By Vasundhara Singh
“Going where I’ve never been, documenting people on the fringes of society and finding the astonishing in the commonplace.“Diane Arbus
American photographer Diane Arbus, born in 1923 as Diane Nemerov to a wealthy upper-class family. She started her professional career as a fashion photographer along with her husband, Allan Arbus. Together, they photographed models for leading fashion and lifestyle magazines as well as advertisements but in the 1950s, Arbus decided to venture into art and street photography after being mentored by photographer Lisette Model and began to document the various citizens of the city especially the marginalized communities such as the physically handicapped, the transgender community, circus performers and the mentally ill.
Most of the scholars and academics who have written about Diane Arbus and her photographic career, have delved in detail into her ‘unorthodox’ private life by stating unverified claims of incest and intimate relationships with some of her subjects as a way to analyze and interpret her work.
Jewish giant at home with his parents, Bronx, N.Y, 1970
Eddie Carmel who appeared in the photograph ‘Jewish giant at home with his parents, Bronx, N.Y, 1970’ had mentioned in an interview after Arbus’s death that he considered the photographer a ‘friend.’
“What makes Arbus’s use of the frontal pose so arresting is that her subjects are often people one would not expect to surrender themselves so amiably and ingeniously to the camera. Thus, in Arbus’s photographs, frontality also implies in the most vivid way the subject’s cooperation. To get these people to pose, the photographer has had to gain their confidence, has had to become ‘friends’ with them.”Susan Sontag (1977)
The frontal pose of the subjects is able to create a multi-directional gaze between the subject, photographer and the viewer. Wherein, the eye-contact maintained by the subject to the camera can lead viewers to believe the subject had agency in the photographic process.
A young man in curlers at home on West 20th street, NYC 1966
Individuals belonging to marginalized and vulnerable communities are subject to uncomfortable and degrading stares from the mainstream society, especially when they are in a public place. In the Arbus photograph ‘a young man in curlers at home on West 20th street, NYC 1966’ is an important example of such a gaze.
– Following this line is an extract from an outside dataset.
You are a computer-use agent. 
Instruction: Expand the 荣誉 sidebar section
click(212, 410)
Susan Sontag determines that Arbus’s photographic subjects with ‘crippled identities’ render history and politics irrelevant by atomizing the human condition into horror. Sontag further explains that Arbus’s acceptance of the appalling underscores the photographer’s coy and sinister motive based on distance and a feeling of privilege.
Female impersonators backstage, 1962
During the 1960s, the time period when Arbus was photographing sexually non-conforming individuals, homosexuality was banned in 49 out of 50 states in America which may have explained the instant labeling of Arbus’s work as ‘sensational’ and ‘shocking.’ In fact, in the year 1967 an exhibition held at the Museum of Modern Art in New York that showcased the work of photographers Garry Winogrand, Lee Friedlander and Diane Arbus was received with much commercial and critical praise.
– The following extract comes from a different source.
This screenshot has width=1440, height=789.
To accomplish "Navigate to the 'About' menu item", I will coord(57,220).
Sandra S. Philips, the former curator at the Museum of Modern Art in San Francisco writes about the extreme reactions of viewers towards Arbus’s photographs wherein each morning the cleaner would have to wipe spit stains off the cover glass of her photographs, such was the sentiment not only towards Arbus’ work but also, towards the marginalized and vulnerable communities she photographed.
Mexican dwarf in his hotel room
Arbus’s photographs have more emphasis on positive shapes i.e. photographic subjects. Most of Arbus’s subjects either fill two-thirds of the frame or are centrally placed. This technique, as described by photographer Jojo Cooper, is often referred to as ‘filling the frame’ wherein the subject is photographed in order to focus on the details. In Arbus’s images, there is increased focus on bodily details or visible flaws of those photographed.
Diane Arbus’s portrayal of marginality is revolutionary as the photographic subjects are photographed at either a private space or away from the gaze of the mainstream audience. They are positioned in settings where their ‘otherness’ isn’t amplified by the supposed normalcy of the mainstream society. In Arbus’s photographs, the subject’s biological or bodily difference isn’t for sale and their sexuality isn’t a fetishistic commodity sold and mocked at during the then popular ‘freak’ shows.